* **Records provided**
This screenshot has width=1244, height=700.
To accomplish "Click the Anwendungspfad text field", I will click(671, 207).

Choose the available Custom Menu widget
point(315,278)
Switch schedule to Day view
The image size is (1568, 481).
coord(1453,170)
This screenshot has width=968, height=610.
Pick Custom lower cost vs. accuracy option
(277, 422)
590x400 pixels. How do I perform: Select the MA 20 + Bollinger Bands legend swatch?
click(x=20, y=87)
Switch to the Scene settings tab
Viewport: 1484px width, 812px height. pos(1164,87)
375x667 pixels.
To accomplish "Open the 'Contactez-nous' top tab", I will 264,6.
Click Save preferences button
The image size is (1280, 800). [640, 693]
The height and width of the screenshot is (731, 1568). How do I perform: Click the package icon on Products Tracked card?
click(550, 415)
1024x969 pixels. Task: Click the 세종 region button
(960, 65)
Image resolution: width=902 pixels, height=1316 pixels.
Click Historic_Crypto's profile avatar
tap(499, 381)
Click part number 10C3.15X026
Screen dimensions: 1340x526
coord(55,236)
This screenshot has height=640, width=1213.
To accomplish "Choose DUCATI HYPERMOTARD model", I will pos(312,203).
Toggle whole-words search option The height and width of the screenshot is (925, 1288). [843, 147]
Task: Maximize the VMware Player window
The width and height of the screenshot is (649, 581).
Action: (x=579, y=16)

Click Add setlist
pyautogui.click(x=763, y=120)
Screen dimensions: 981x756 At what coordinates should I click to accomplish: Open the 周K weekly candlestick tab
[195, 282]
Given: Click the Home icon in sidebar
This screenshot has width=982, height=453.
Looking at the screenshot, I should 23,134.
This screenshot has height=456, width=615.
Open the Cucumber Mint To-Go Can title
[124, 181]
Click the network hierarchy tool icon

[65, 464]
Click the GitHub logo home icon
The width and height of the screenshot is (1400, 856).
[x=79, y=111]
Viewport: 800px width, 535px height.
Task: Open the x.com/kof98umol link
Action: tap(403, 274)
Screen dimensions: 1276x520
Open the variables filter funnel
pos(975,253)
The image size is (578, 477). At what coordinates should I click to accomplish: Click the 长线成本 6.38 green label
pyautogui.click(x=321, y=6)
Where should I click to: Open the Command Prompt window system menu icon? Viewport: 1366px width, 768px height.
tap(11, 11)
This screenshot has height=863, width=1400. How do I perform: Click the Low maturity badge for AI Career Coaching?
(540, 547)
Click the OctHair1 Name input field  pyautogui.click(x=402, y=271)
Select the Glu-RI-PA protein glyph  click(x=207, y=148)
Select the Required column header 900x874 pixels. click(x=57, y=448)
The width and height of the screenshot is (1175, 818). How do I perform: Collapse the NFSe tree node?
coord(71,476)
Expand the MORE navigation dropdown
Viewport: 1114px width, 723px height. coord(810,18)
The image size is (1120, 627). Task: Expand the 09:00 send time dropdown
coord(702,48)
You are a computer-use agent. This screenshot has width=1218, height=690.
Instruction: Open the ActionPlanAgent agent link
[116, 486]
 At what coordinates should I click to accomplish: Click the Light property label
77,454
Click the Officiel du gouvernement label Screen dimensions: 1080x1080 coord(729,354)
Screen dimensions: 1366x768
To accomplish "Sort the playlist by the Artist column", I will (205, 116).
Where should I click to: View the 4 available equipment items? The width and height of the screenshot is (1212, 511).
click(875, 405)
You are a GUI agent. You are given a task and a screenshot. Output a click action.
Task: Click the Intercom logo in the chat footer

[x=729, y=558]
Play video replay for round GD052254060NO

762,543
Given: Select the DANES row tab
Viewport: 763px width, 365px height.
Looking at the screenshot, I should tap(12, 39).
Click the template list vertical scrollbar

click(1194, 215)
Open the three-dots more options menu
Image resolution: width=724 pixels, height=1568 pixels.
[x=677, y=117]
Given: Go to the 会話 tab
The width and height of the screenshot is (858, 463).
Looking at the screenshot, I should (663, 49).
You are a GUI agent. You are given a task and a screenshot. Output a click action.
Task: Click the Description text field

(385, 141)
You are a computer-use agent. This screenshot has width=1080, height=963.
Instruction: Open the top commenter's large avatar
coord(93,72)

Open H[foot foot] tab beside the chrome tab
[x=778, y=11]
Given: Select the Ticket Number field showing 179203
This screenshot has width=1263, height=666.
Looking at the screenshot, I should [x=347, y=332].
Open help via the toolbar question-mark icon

* **About this task**
Could you set down every line above exactly as written?

* **Response to the task**
This screenshot has width=1244, height=700.
To accomplish "Click the Anwendungspfad text field", I will click(671, 207).

Choose the available Custom Menu widget
point(315,278)
Switch schedule to Day view
The image size is (1568, 481).
coord(1453,170)
This screenshot has width=968, height=610.
Pick Custom lower cost vs. accuracy option
(277, 422)
590x400 pixels. How do I perform: Select the MA 20 + Bollinger Bands legend swatch?
click(x=20, y=87)
Switch to the Scene settings tab
Viewport: 1484px width, 812px height. pos(1164,87)
375x667 pixels.
To accomplish "Open the 'Contactez-nous' top tab", I will 264,6.
Click Save preferences button
The image size is (1280, 800). [640, 693]
The height and width of the screenshot is (731, 1568). How do I perform: Click the package icon on Products Tracked card?
click(550, 415)
1024x969 pixels. Task: Click the 세종 region button
(960, 65)
Image resolution: width=902 pixels, height=1316 pixels.
Click Historic_Crypto's profile avatar
tap(499, 381)
Click part number 10C3.15X026
Screen dimensions: 1340x526
coord(55,236)
This screenshot has height=640, width=1213.
To accomplish "Choose DUCATI HYPERMOTARD model", I will pos(312,203).
Toggle whole-words search option The height and width of the screenshot is (925, 1288). [843, 147]
Task: Maximize the VMware Player window
The width and height of the screenshot is (649, 581).
Action: (x=579, y=16)

Click Add setlist
pyautogui.click(x=763, y=120)
Screen dimensions: 981x756 At what coordinates should I click to accomplish: Open the 周K weekly candlestick tab
[195, 282]
Given: Click the Home icon in sidebar
This screenshot has width=982, height=453.
Looking at the screenshot, I should 23,134.
This screenshot has height=456, width=615.
Open the Cucumber Mint To-Go Can title
[124, 181]
Click the network hierarchy tool icon

[65, 464]
Click the GitHub logo home icon
The width and height of the screenshot is (1400, 856).
[x=79, y=111]
Viewport: 800px width, 535px height.
Task: Open the x.com/kof98umol link
Action: tap(403, 274)
Screen dimensions: 1276x520
Open the variables filter funnel
pos(975,253)
The image size is (578, 477). At what coordinates should I click to accomplish: Click the 长线成本 6.38 green label
pyautogui.click(x=321, y=6)
Where should I click to: Open the Command Prompt window system menu icon? Viewport: 1366px width, 768px height.
tap(11, 11)
This screenshot has height=863, width=1400. How do I perform: Click the Low maturity badge for AI Career Coaching?
(540, 547)
Click the OctHair1 Name input field  pyautogui.click(x=402, y=271)
Select the Glu-RI-PA protein glyph  click(x=207, y=148)
Select the Required column header 900x874 pixels. click(x=57, y=448)
The width and height of the screenshot is (1175, 818). How do I perform: Collapse the NFSe tree node?
coord(71,476)
Expand the MORE navigation dropdown
Viewport: 1114px width, 723px height. coord(810,18)
The image size is (1120, 627). Task: Expand the 09:00 send time dropdown
coord(702,48)
You are a computer-use agent. This screenshot has width=1218, height=690.
Instruction: Open the ActionPlanAgent agent link
[116, 486]
 At what coordinates should I click to accomplish: Click the Light property label
77,454
Click the Officiel du gouvernement label Screen dimensions: 1080x1080 coord(729,354)
Screen dimensions: 1366x768
To accomplish "Sort the playlist by the Artist column", I will (205, 116).
Where should I click to: View the 4 available equipment items? The width and height of the screenshot is (1212, 511).
click(875, 405)
You are a GUI agent. You are given a task and a screenshot. Output a click action.
Task: Click the Intercom logo in the chat footer

[x=729, y=558]
Play video replay for round GD052254060NO

762,543
Given: Select the DANES row tab
Viewport: 763px width, 365px height.
Looking at the screenshot, I should tap(12, 39).
Click the template list vertical scrollbar

click(1194, 215)
Open the three-dots more options menu
Image resolution: width=724 pixels, height=1568 pixels.
[x=677, y=117]
Given: Go to the 会話 tab
The width and height of the screenshot is (858, 463).
Looking at the screenshot, I should (663, 49).
You are a GUI agent. You are given a task and a screenshot. Output a click action.
Task: Click the Description text field

(385, 141)
You are a computer-use agent. This screenshot has width=1080, height=963.
Instruction: Open the top commenter's large avatar
coord(93,72)

Open H[foot foot] tab beside the chrome tab
[x=778, y=11]
Given: Select the Ticket Number field showing 179203
This screenshot has width=1263, height=666.
Looking at the screenshot, I should [x=347, y=332].
Open help via the toolbar question-mark icon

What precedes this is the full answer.